De todos modos, para la mayoría de nosotros la labor literaria es excepcional, mientras que son usuales otras modalidades de escritura, como la administrativa y la periodística, por ejemplo. Precisión, claridad, concisión son tres pilares sobre los que se asientan estas formas textuales "útiles". La primera debe atenerse a modelos inflexibles; la segunda, puede entregarse a la creación con mayor o menor libertad según el género, la política editorial del medio, el público objetivo y otras variables que los manuales de redacción periodística saben enumerar.

Sería un grave error ignorar la lección que ofrecen estas realizaciones prácticas de la escritura: cada cosa en el mundo tiene un nombre; no hay palabra más adecuada para referirse a una cosa que su propio nombre.

 

Voces amigas

¿A dónde me conducirá este vagabundeo por las tierras de la escritura? Desde el principio me he aferrado a las palabras. Precisas, concisas, claras, en ciertas ocasiones; opulentas, magníficas, clamorosas, en otras. Escribir consiste, a mi entender, en traerlas a un espacio común para que se relacionen del modo que la naturaleza de cada una reclama. Por eso me incomodan las fórmulas verbales: "el marco regulatorio de las actividades vinculadas al quehacer productivo", por ejemplo. Es necesario recurrir a la fuerza para vincular la palabra "marco" con el resto de la expresión; como si la tomáramos por el cuello y la situáramos, rígida, entre las demás, lista para la foto instantánea.
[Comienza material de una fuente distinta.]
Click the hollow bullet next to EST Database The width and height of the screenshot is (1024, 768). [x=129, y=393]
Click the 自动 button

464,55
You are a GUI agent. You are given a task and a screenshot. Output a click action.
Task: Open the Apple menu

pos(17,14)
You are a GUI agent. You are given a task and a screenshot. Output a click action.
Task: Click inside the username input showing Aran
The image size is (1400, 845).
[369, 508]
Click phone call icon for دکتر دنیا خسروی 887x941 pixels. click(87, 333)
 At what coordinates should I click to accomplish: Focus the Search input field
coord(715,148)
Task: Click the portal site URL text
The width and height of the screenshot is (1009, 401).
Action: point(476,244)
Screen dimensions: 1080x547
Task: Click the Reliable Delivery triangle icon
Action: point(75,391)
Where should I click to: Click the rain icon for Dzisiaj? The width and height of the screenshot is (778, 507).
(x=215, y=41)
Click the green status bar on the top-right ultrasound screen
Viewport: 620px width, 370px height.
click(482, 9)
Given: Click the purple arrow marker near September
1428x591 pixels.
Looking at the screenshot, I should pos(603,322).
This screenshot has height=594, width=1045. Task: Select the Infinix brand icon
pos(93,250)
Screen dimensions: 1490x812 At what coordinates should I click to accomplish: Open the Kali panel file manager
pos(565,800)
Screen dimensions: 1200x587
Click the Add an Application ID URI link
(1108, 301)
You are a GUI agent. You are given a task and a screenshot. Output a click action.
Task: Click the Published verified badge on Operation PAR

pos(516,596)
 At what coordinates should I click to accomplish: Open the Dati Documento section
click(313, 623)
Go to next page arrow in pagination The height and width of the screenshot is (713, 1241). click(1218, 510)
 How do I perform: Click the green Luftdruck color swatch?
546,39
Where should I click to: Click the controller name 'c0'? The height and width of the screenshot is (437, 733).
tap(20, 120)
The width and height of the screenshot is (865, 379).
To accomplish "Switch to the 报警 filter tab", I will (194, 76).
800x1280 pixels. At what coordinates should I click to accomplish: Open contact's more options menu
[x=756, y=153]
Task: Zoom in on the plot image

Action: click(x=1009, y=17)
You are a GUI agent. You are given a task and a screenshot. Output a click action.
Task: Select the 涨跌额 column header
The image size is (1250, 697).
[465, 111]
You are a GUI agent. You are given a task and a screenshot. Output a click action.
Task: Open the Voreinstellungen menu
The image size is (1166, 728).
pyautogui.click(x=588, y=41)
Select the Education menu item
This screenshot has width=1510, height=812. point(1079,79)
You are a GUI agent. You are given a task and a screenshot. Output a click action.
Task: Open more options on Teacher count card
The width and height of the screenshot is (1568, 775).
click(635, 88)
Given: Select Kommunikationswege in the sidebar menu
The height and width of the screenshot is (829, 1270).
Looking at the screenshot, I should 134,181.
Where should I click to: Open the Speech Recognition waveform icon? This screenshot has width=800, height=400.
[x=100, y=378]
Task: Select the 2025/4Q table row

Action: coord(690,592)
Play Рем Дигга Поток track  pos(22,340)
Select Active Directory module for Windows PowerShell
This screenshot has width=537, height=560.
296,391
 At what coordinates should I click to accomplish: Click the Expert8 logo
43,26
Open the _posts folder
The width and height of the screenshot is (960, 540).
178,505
Ya sentamos a las ideas y los objetos en sus tronos respectivos. Ya les ofrendamos textos áridos y, en muchos casos, prescindibles, nacidos en y para el grupo. Pero la escritura es el triunfo de la palabra libérrima en diálogo íntimo con quien escribe. Esa palabra escapada de la tribu conoce el camino que nos lleva a la idea; en ella está también el objeto, dotado de cualidades nuevas, singular, evidente.

Tal vez sea hora de acercarnos a las palabras y prestar oído a sus voces verdaderas, percibir su olor áspero o fastuoso, sus colores tímidos o radiantes. ¡Es tan bueno sentirse a gusto en su compañía! Pueden dar testimonio de ello hombres y mujeres ilustres cuyos nombres el lector evocará sin mi ayuda. Y otros menos encumbrados que al nombrar cada día el pan, el dolor, el tiempo, los hijos, la alegría, redescubren su propia, victoriosa condición humana.